King Day at Santa Anita Park
By Michael Kaufman
A couple of weeks ago I got an intriguing email from the Santa Anita racetrack titled, “Special Holiday Racing on MLK Jr. Day at Santa Anita Park.” I wondered just how the West Coast’s premier thoroughbred track would commemorate the Rev. Martin Luther King, Jr. After all, Dr. King gave his life fighting for equality, social justice, a living wage for working people, and an end to war. It seemed a bit of a stretch … and I don’t mean the one the horses come down at the end of the race.
I read on: “All THOROUGHBREDS™ members in attendance, who scan their card at Santa Anita Park on January 18, will receive the Santa Anita Collectible Beer Bucket, with paid admission, while supplies last. Put your favorite drinks on ice wherever you go.” There’s a picture of a nifty looking ice bucket, decorated with a scenic photo of the Santa Anita track, with blue sky and mountains in the background and the track logo in the center. Four bottles of Budweiser beer, nestled in ice, protrude from the bucket.

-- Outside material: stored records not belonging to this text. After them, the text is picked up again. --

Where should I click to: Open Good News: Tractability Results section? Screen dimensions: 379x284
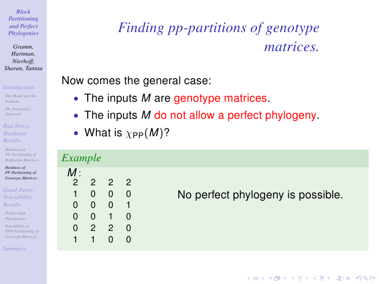19,197
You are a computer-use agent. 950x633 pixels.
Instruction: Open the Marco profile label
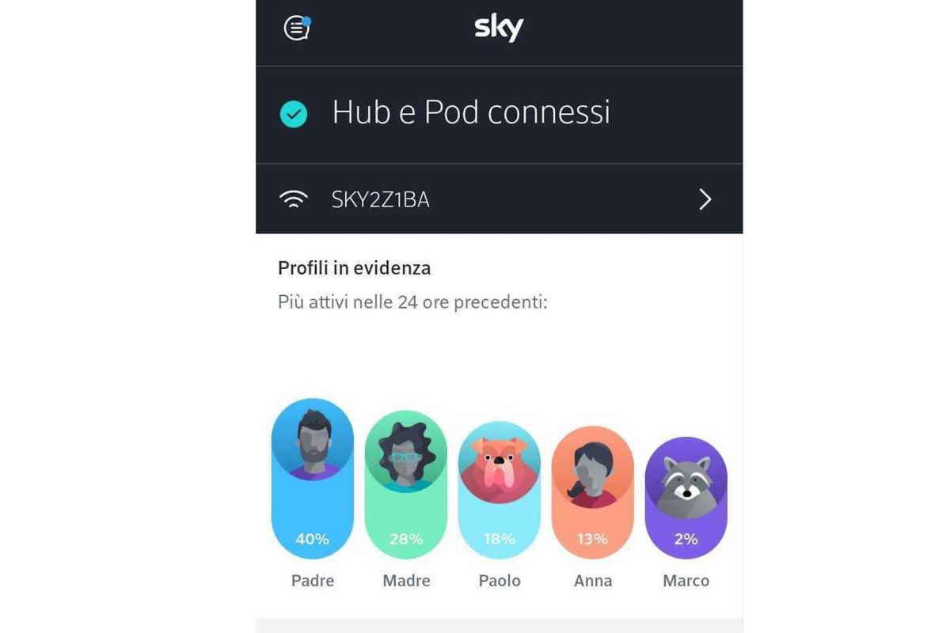[686, 581]
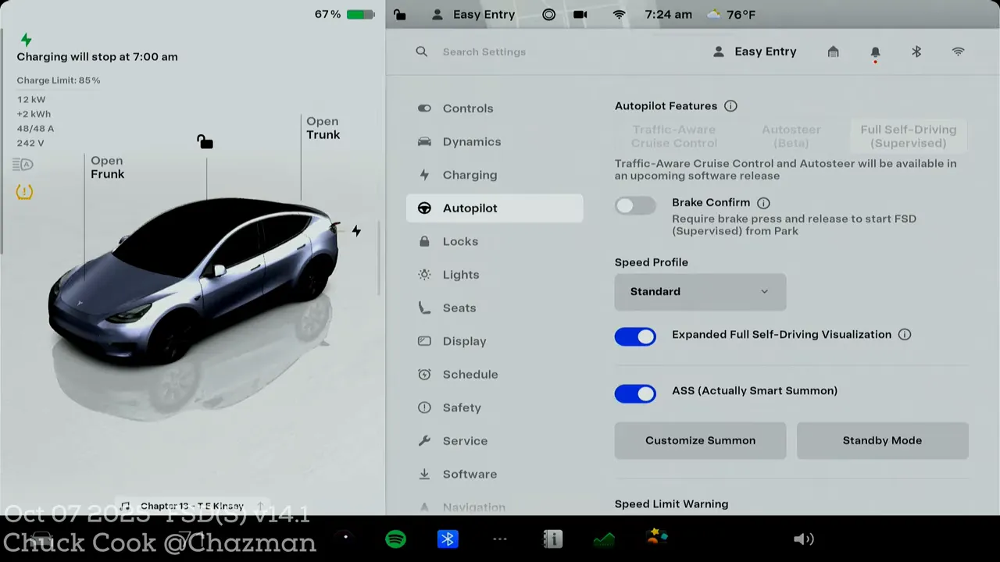1000x562 pixels.
Task: Open Autopilot Features info icon
Action: [x=730, y=106]
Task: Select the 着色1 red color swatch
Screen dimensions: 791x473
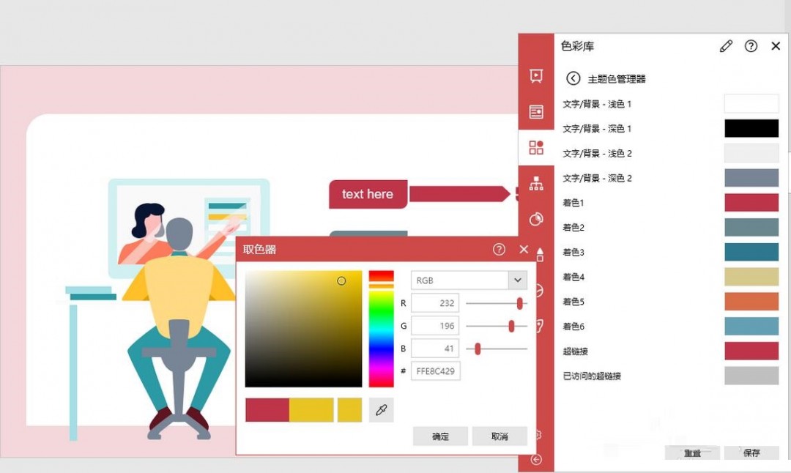Action: [x=751, y=202]
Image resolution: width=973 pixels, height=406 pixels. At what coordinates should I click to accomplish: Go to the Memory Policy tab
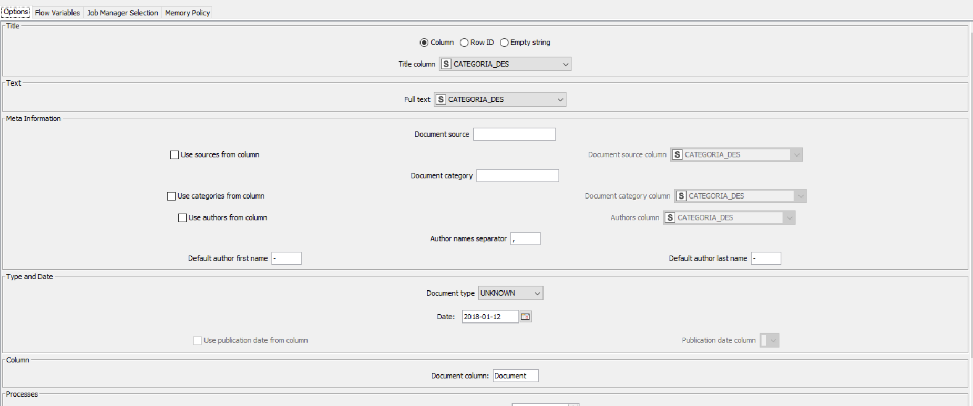pyautogui.click(x=187, y=13)
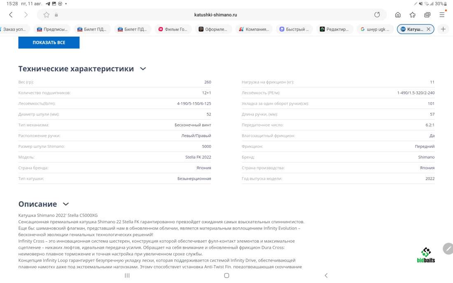The width and height of the screenshot is (453, 283).
Task: Click the bidbaits logo
Action: [x=426, y=255]
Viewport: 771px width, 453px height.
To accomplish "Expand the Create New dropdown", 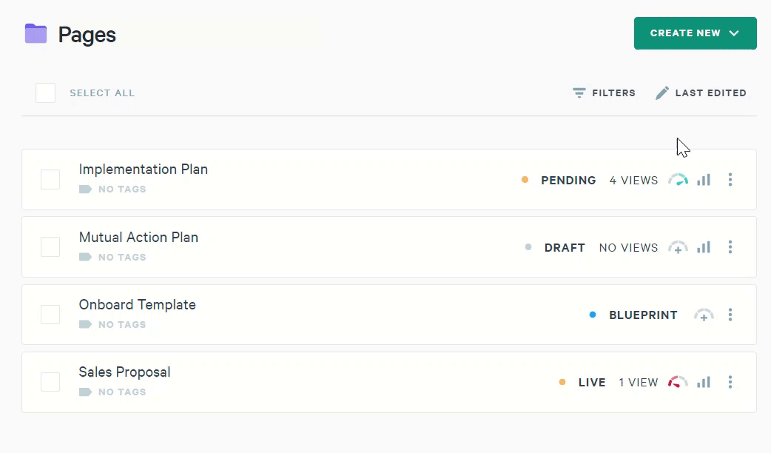I will [695, 33].
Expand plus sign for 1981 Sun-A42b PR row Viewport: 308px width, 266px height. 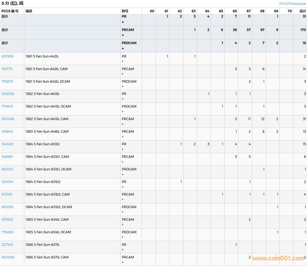[x=123, y=61]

It seemed an odd way to acknowledge the holiday, but I guess it was better than giving away a Martin Luther King Commemorative Beer Bucket. “If you are not a THOROUGHBREDS™ member and would like to receive this amazing 75th Anniversary Ice Bucket,” continued the email, “visit the Main Thoroughbreds Center when arriving at Santa Anita Park on Martin Luther King Jr. Day… It is free to sign up. Must be 18 years or older to be a THOROUGHBREDS™ member.” Darn! I was hoping they would tell me how to obtain one of those amazing buckets via email even though, for the record, I am not now (nor have I ever been) a card-carrying member of THOROUGHBREDS™ and I don’t have a card to scan. (I don’t even know what THOROUGHBREDS™ is.)
They had me anyway: Holiday racing at a major track is usually a treat for horseplayers because it means there will be plenty of graded stakes and allowance races on the card. So I checked out the King Day entries at Santa Anita, hoping they might even have a couple of races suitably named for the occasion: The Rosa Parks Sprint, perhaps, or maybe a distance race called the Selma-to-Montgomery Handicap.

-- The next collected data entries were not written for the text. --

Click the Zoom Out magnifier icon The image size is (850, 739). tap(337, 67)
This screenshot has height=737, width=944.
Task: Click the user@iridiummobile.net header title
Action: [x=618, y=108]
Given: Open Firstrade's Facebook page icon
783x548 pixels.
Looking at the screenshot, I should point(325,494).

But it was just a typical Monday program, consisting mostly of cheap maiden (non-winners) and claiming horses. The only stakes race was the 58th running of the Grade II San Marcos Stakes. Nevertheless, I decided to celebrate King Day by eschewing my usual handicapping style, which consists of poring over pages of data before making the wrong selections, and instead choosing the one horse in each race that most reflected the spirit of the holiday. Using this method I was able to come up with picks for seven of the nine races.
Just to give you an idea of the quality of the races we are talking about here: the first was a claiming race for older fillies and mares that were winless in 2009 (and thus far in 2010), the second included only older horses that hadn’t won two races in their lives, the third was an even cheaper maiden claiming race for older horses that had never won a single race, etc.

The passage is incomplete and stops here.